Auszug >>

☆ ☆ ☆ ☆

Olivier spielte Vaterfiguren, an deren Macht man zerbrechen kann. In der TV-Serie Brideshead Revisited (Wiedersehen mit Brideshead) genügt ihm eine scharfe Gegenfrage, um die überschwengliche und noch etwas vage Kunstbegeisterung Jeremy Irons‘ in ihren Grundfesten zu erschüttern. In der schauderhaften Harold-Robbins -Verfilmung The Betsy (Der Clan) hält er noch als Greis die Zügel, auch was die erotischen Beziehungen angeht, fest im Griff, nachdem sein Sohn Robert Duvall sich als untauglich erwies. Daß in dem pseudomythischen Fantasyfilm Clash of the Titans (Kampf der Titanen) die Rolle des Zeus mit ihm besetzt wurde, ist nur eine ebenso triviale wie sinnfällige Variation dieses type casting.

☆ ☆ ☆ ☆

Bereitgestelltes Material >>
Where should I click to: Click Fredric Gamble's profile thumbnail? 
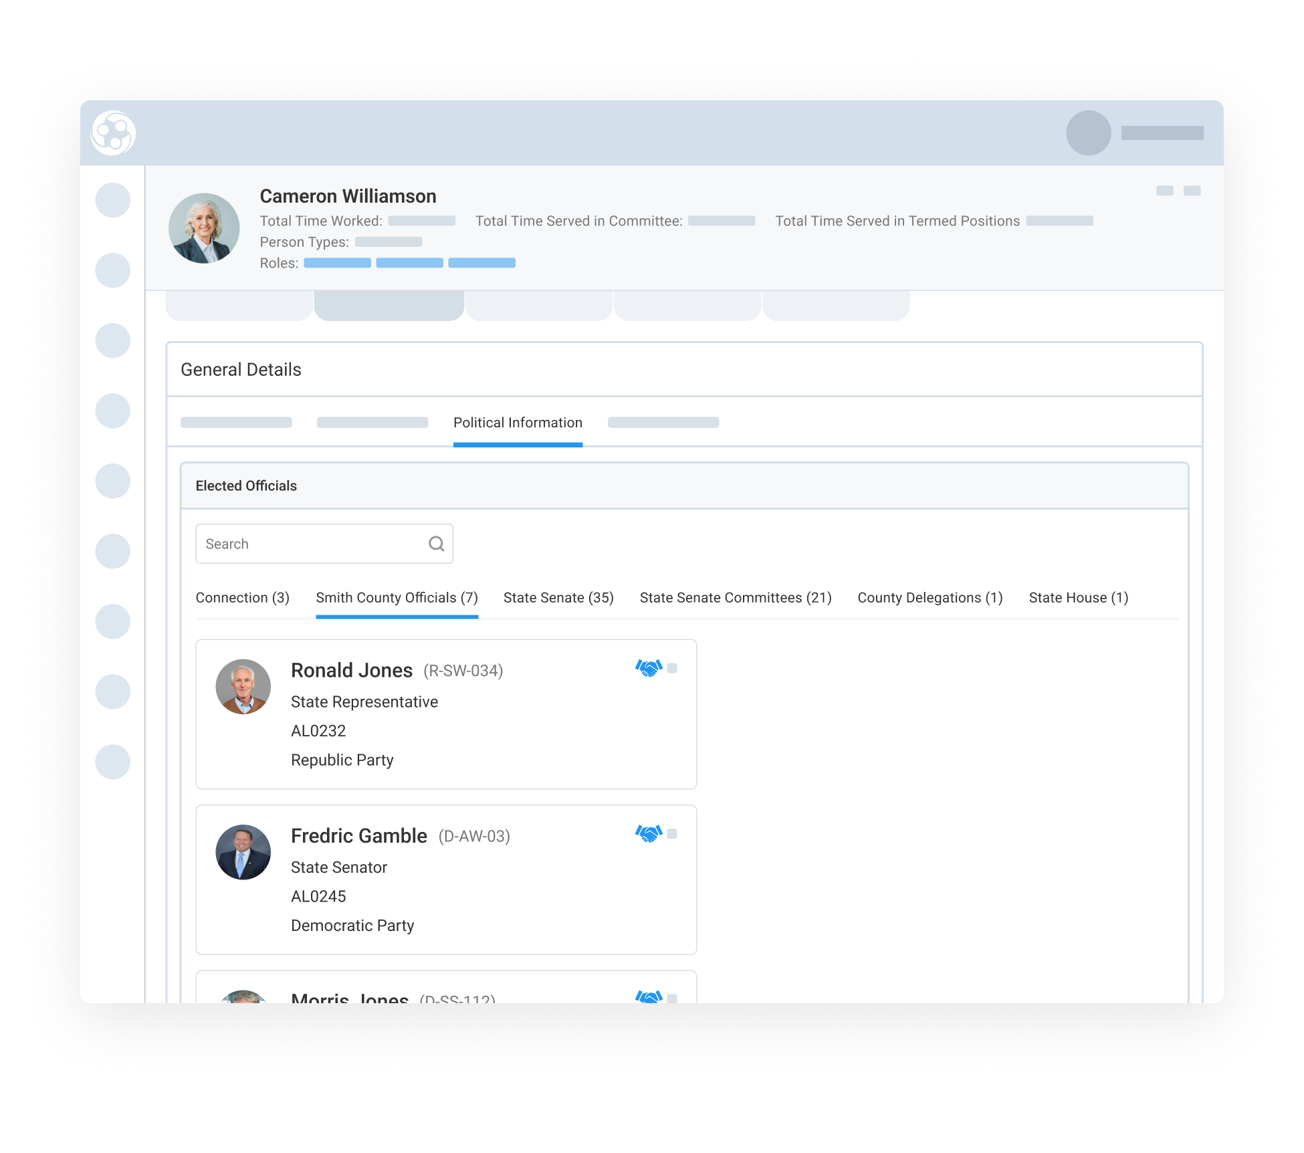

☆ ☆ ☆ ☆

Zu erledigende Aufgaben >>
A: Mit welcher Rolle wurde Olivier laut dem Auszug über seine Rollen in Clash of the Titans besetzt?
B: Schreibe die Fortsetzung des Auszugs über Oliviers Rollen im Anschluss an dessen letzten Satz.

Ergebnisse >>
A: Mit der Rolle des Zeus.

B:
Auch wenn Oliviers Kinoimage in den letzten Jahrzehnten so klar umrissen war, daß er es allein durch Gastauftritte und Charakterparts festigen konnte, hat er doch ganz verschiedenen Zuschauergenerationen ganz Verschiedenes bedeutet. Am Anfang schien noch alles möglich, alles offen. Neben der Garbo hätte er inQueen Christina spielen können; sogar Mantel- und Degenrollen absolvierte er (z.B. in Fire over England) mit Brio. In der Epoche, in der Hollywood die britische Schauspielkultur am heftigsten hofierte, hatte er gar das Zeug zu einem matinee idol: Die mysteriösen Figuren, die er in Wuthering Heights undRebecca spielte, waren düster-romantisch genug, um das weibliche Publikum in die Frühvorstellungen der Filme zu locken.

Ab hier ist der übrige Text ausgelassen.